The task:
In the records, find every line with the word "agent" and copy it out.

(Data excerpts)
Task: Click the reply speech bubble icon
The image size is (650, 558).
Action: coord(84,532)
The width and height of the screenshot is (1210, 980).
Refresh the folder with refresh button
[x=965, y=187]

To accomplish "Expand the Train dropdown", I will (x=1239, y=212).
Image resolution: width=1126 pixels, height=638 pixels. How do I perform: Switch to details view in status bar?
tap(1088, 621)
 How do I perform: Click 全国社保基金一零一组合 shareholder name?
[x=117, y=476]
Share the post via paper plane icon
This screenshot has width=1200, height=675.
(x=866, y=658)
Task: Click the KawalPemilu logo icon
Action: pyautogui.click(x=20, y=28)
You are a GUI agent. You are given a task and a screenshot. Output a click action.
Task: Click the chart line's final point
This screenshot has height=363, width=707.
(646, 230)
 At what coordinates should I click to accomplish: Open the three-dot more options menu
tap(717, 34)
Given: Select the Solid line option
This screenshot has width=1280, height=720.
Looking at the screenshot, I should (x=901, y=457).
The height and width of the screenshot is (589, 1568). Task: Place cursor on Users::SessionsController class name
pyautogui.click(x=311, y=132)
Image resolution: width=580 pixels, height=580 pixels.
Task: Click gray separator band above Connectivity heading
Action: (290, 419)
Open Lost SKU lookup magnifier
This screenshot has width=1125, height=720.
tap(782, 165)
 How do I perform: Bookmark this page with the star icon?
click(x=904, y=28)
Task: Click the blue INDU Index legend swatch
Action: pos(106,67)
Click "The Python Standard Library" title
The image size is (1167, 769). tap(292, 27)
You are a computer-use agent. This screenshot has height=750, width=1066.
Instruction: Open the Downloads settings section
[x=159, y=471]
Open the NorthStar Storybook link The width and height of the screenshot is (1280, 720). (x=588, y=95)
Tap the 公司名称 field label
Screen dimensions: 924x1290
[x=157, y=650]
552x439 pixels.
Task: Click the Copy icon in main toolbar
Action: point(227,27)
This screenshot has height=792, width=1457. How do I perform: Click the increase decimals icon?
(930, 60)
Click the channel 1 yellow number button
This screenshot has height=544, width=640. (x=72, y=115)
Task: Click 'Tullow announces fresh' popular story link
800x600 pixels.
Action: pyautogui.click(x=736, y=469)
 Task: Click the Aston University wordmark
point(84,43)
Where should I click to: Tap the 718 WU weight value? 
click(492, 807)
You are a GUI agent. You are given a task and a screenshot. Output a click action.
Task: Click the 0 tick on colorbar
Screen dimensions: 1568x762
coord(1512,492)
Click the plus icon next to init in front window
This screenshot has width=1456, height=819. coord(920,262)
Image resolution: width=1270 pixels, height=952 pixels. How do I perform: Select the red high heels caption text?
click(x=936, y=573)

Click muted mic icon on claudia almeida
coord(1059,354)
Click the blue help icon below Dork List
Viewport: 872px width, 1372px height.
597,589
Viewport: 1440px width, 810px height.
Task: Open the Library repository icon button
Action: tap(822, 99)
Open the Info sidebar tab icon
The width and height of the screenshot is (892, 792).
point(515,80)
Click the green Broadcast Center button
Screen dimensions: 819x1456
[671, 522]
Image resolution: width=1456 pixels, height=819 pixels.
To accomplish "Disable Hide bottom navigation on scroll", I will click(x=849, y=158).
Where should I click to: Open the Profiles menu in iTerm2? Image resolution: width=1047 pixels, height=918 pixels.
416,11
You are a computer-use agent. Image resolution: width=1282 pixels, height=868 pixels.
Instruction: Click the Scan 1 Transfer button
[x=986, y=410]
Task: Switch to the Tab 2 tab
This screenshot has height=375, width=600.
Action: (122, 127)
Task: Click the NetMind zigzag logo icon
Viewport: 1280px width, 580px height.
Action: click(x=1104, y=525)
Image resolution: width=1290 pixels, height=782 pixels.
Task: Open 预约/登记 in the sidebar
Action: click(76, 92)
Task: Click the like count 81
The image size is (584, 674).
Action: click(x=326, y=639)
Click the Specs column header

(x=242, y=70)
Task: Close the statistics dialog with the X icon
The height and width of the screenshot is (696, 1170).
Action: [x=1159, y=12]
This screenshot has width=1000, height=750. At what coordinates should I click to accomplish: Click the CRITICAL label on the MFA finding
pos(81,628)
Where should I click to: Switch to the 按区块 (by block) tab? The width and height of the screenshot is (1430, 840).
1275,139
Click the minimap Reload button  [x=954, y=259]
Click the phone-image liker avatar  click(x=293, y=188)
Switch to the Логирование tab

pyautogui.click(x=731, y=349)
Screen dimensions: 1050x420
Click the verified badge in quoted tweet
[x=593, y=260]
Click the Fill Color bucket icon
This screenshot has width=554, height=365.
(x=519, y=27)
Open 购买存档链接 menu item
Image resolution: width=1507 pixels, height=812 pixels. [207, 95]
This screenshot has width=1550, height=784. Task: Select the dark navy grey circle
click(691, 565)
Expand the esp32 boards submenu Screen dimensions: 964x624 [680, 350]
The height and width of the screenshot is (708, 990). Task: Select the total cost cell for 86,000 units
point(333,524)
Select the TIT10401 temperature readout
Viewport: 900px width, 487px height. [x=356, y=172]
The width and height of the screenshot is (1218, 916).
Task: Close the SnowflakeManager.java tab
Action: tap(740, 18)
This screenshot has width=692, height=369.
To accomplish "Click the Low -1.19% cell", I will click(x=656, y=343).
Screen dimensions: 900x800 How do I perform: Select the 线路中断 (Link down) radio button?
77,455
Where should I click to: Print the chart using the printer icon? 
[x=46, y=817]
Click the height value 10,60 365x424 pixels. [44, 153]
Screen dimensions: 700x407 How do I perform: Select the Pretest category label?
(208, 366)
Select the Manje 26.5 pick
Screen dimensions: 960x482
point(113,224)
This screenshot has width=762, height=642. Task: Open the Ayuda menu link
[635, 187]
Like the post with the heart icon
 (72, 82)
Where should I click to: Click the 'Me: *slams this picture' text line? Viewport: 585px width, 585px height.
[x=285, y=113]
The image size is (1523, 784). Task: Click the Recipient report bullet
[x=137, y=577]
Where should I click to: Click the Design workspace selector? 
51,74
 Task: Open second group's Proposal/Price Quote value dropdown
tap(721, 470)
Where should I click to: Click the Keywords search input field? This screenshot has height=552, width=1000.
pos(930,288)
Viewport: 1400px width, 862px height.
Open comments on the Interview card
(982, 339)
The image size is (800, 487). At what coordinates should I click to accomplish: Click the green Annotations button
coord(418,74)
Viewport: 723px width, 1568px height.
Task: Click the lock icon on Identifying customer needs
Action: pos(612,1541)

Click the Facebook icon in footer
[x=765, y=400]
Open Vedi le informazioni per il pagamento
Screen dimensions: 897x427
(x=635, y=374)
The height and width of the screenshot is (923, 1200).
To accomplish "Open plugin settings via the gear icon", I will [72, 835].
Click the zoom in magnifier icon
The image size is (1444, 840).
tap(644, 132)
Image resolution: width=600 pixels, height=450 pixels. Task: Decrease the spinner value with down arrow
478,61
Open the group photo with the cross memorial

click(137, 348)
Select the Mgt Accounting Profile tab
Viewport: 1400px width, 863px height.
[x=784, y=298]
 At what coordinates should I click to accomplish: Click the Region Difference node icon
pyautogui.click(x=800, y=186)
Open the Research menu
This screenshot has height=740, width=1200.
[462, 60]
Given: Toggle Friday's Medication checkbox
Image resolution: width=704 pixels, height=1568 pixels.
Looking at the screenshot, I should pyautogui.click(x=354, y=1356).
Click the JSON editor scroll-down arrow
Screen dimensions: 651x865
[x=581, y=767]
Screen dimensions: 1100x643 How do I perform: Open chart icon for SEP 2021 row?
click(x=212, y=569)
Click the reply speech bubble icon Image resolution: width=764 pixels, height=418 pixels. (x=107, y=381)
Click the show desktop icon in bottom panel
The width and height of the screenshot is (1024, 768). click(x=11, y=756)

Answer for the task:
You are a GUI agent. You are given a task and a screenshot. Output a click action.
You are a computer-use agent. This screenshot has height=750, width=1066.
You are a GUI agent. You are given a task and a screenshot. Output a click action.
You are a computer-use agent. Image resolution: width=1282 pixels, height=868 pixels.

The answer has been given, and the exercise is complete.